Le photographe se félicite du timing, car des projets similaires ont été dévoilés dans la foulée. «Notamment aux États-Unis, dans le cadre d’un regard sur les Confédérés, il y a eu des travaux consacrés au général Nelson.» Seul point inattendu, cette expo célébrée n’a pas fait le moindre remous en Ukraine. «Étonnant, mais c’était le silence radio, alors qu’il suffit qu’une pub avec Beckham soit accompagnée de la musique d’un groupe ukrainien pour faire des pleines pages dans les journaux. Je crois que cela vient du fait que les Ukrainiens en ont marre d’être associés à la période soviétique. Ils veulent tourner la page.»

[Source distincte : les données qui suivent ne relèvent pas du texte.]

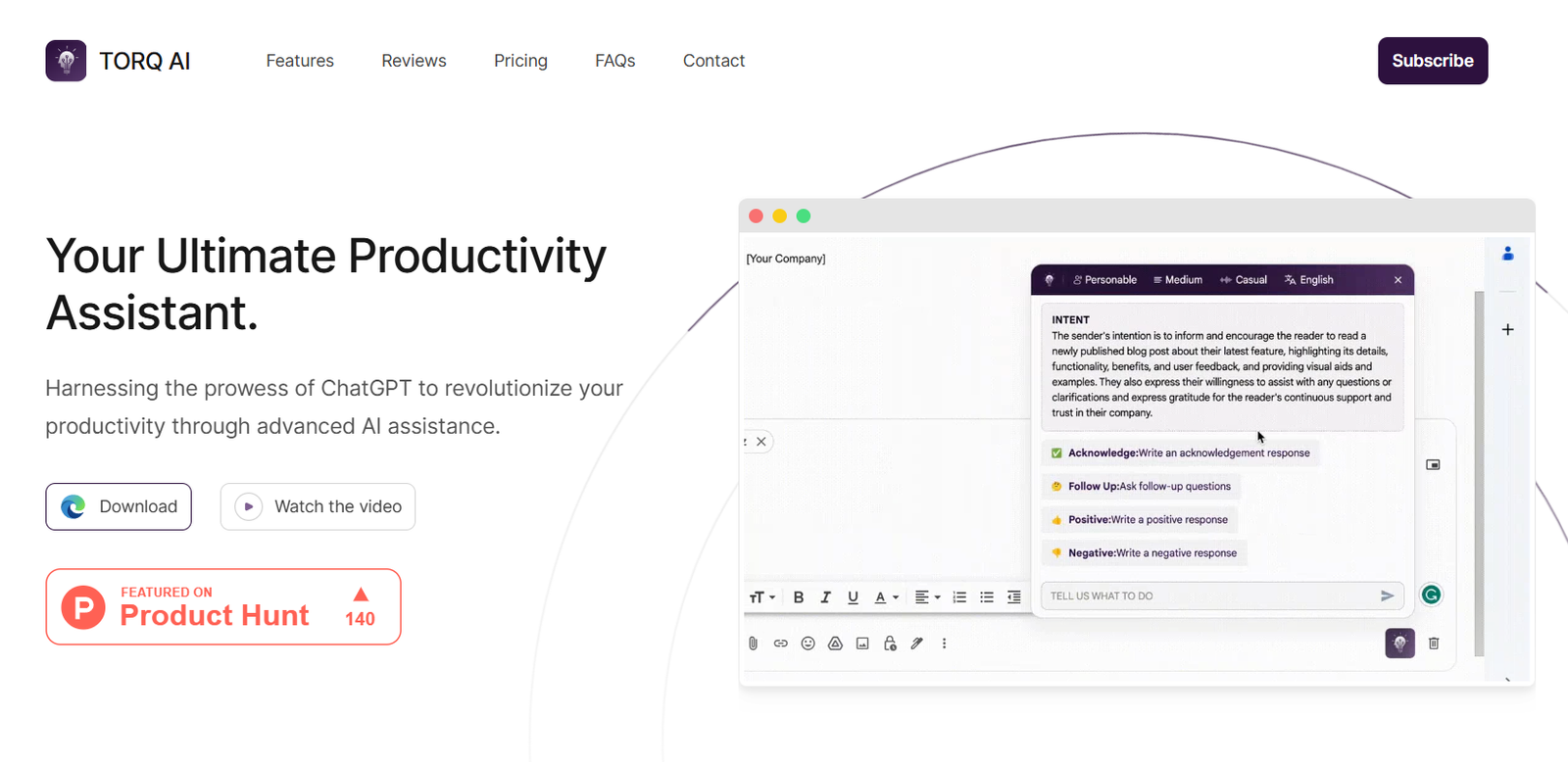Click the green Grammarly icon
1568x762 pixels.
(x=1431, y=595)
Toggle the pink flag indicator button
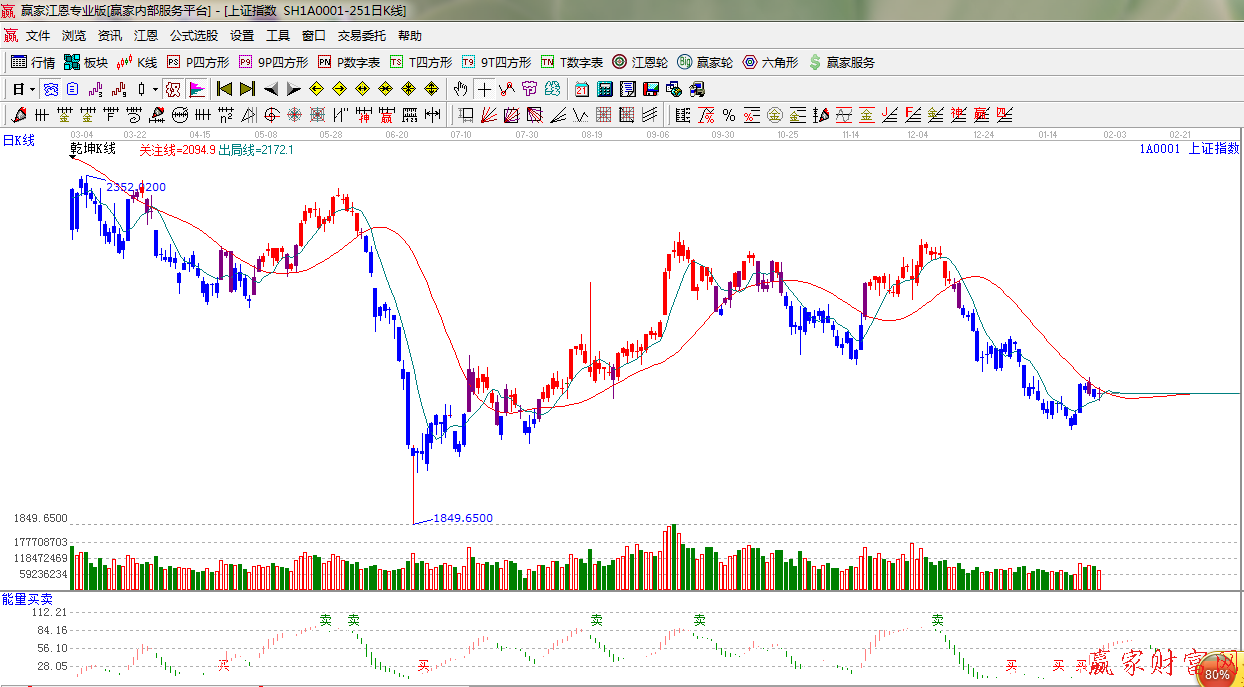This screenshot has width=1244, height=687. [x=197, y=89]
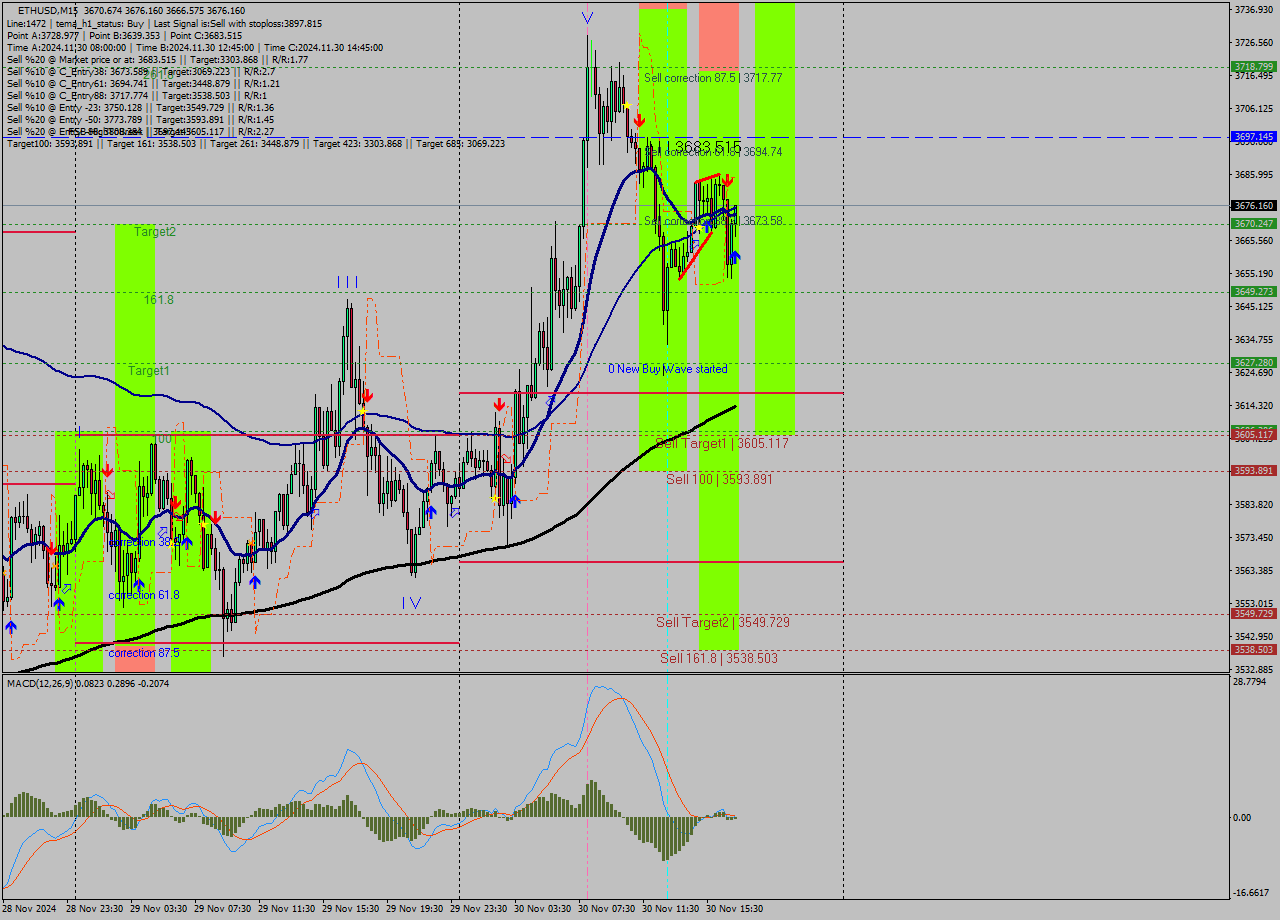Click the '0 New Buy Wave started' label

click(x=668, y=369)
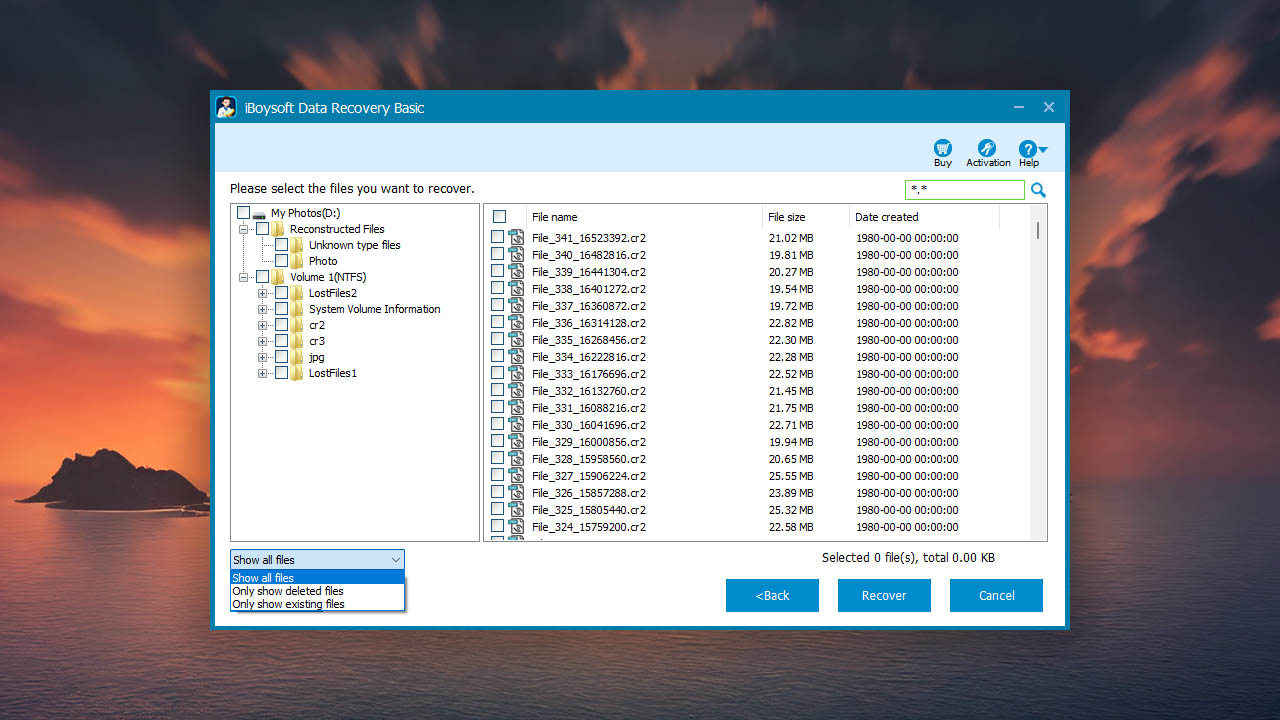Choose Only show existing files option
Image resolution: width=1280 pixels, height=720 pixels.
tap(289, 603)
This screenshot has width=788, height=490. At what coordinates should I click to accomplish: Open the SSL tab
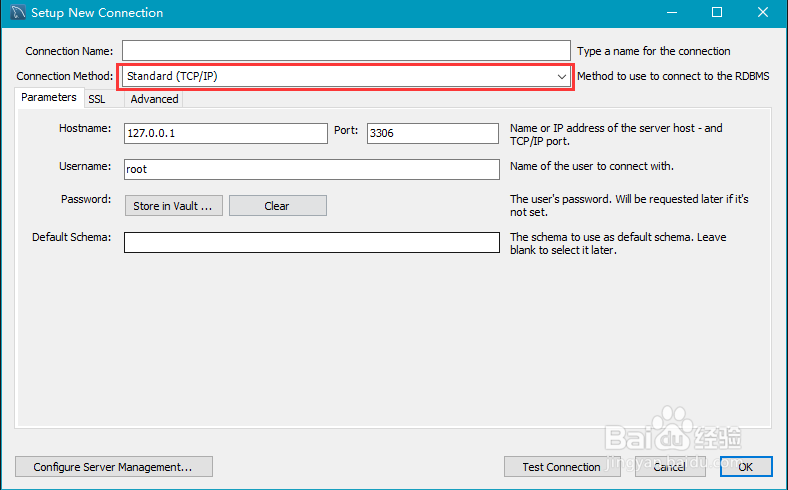96,99
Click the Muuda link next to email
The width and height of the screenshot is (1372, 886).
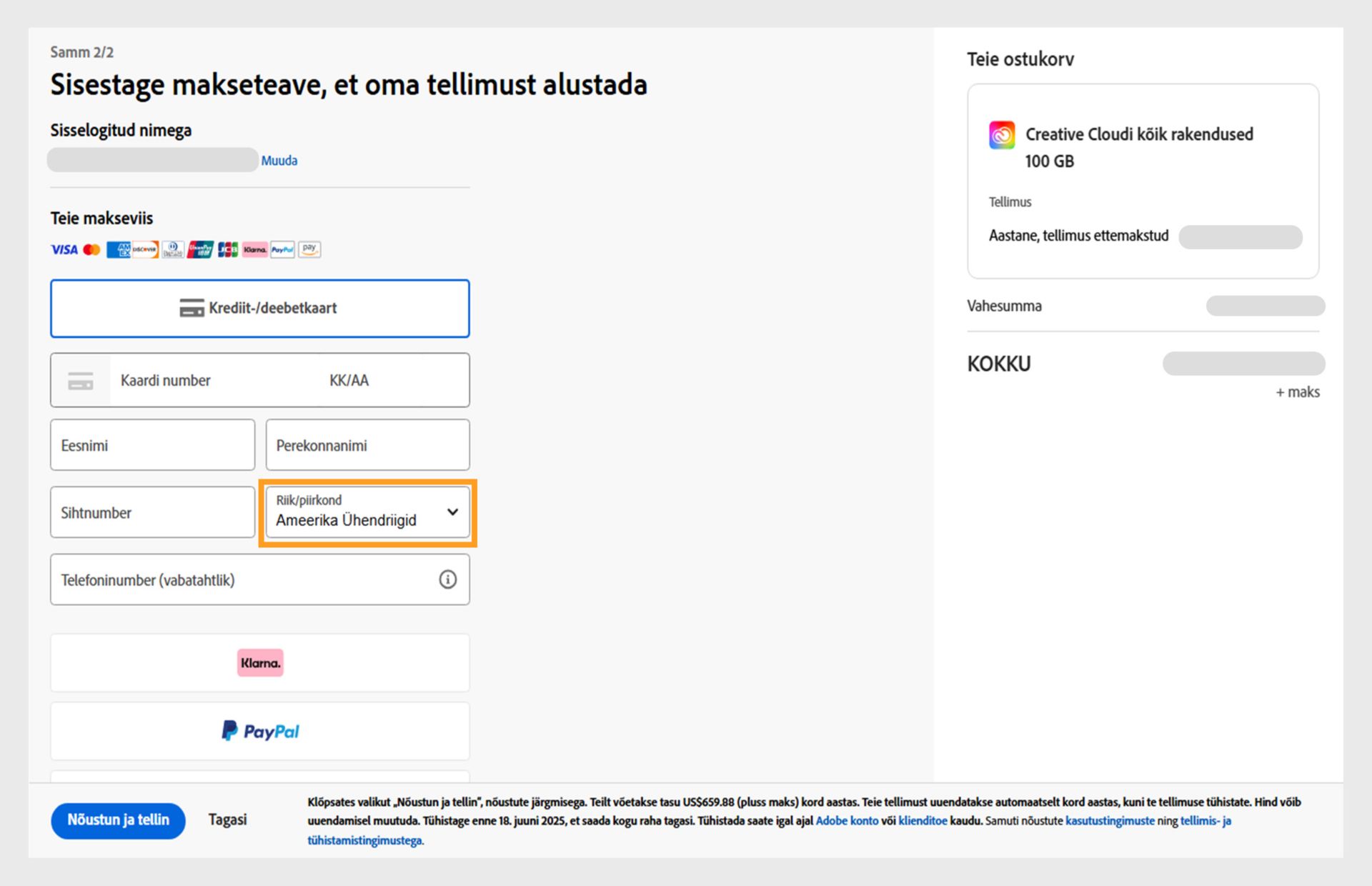click(279, 161)
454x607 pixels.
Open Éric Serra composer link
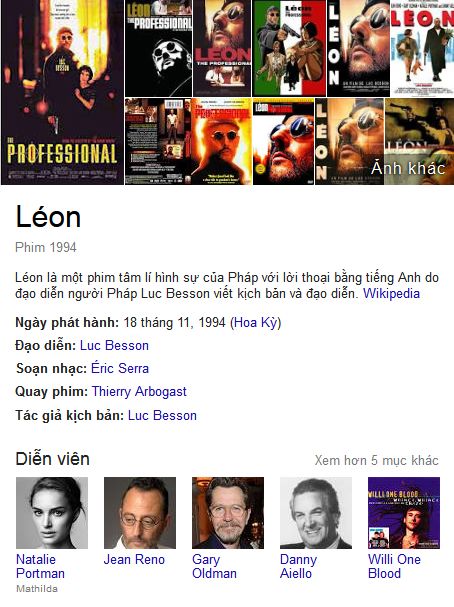[x=120, y=368]
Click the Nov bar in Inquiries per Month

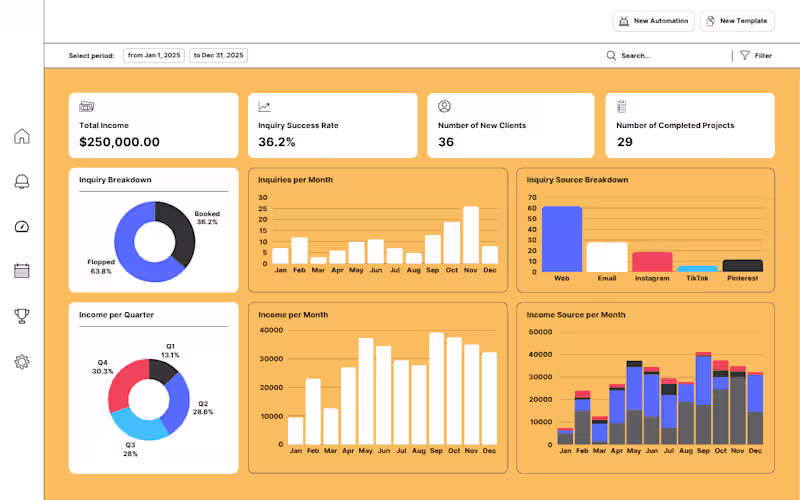[470, 235]
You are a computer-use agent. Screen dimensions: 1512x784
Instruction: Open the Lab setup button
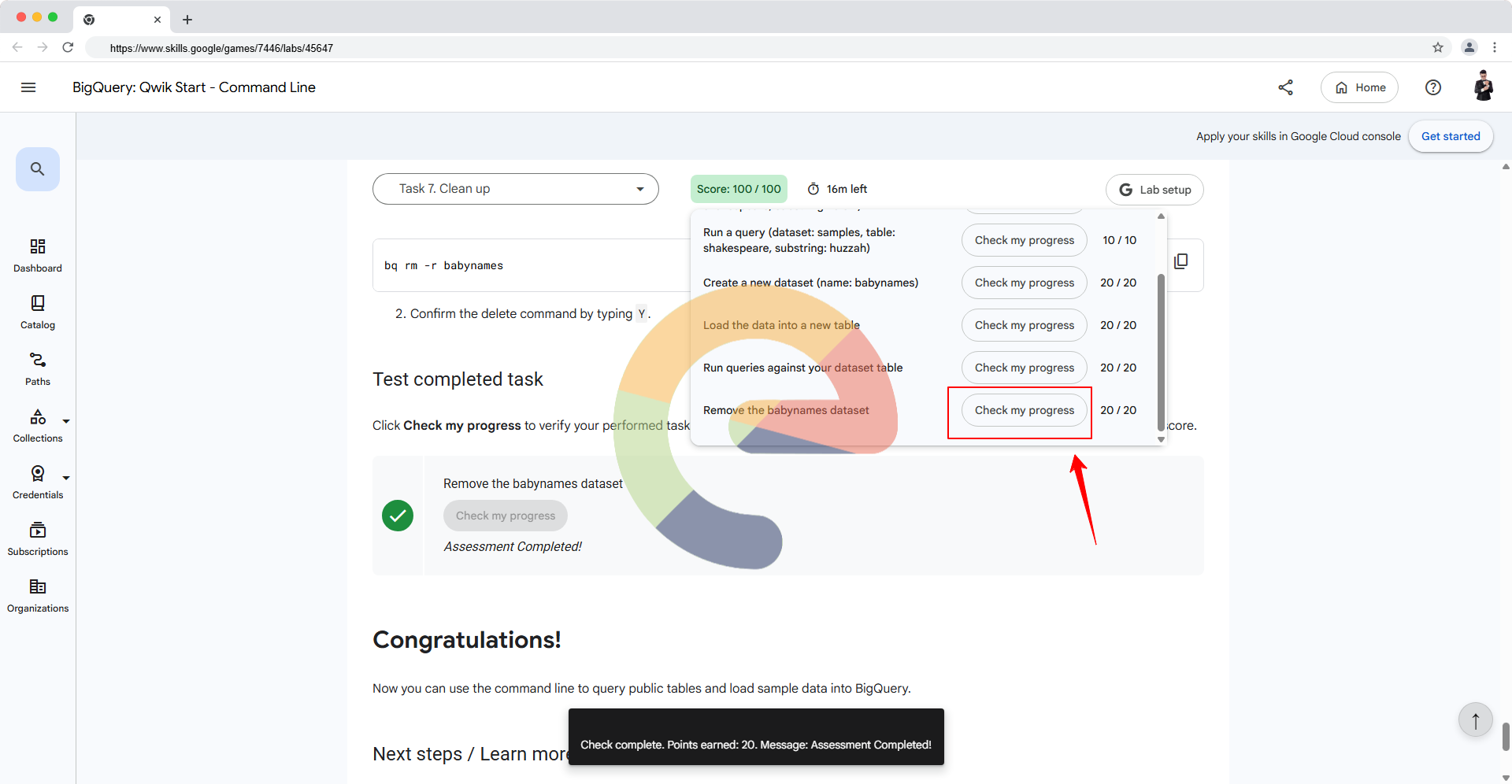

L’ouvrage qui accompagnait l’expo s’est aussi bien vendu. «Des amis l’ont vu dans des librairies aux quatre coins du monde. Aujourd’hui, nous pourrions en sortir encore deux volumes! Nous avons reçu des informations qui localisaient encore 120 Lénine, mais cela ne m’intéresse pas. Le seul que j’irais photographier serait celui de la place Bessarabska, s’il était enfin retrouvé.» Depuis «Lénine», Niels Ackermann a tourné la page. «J’avais envie de me reconnecter avec la Suisse.» Il a donc suivi la campagne de Pierre Maudet pour Le Temps et la NZZ et travaille sur des projets avec l’OSR, avant de repartir en Ukraine, dans le Donbass.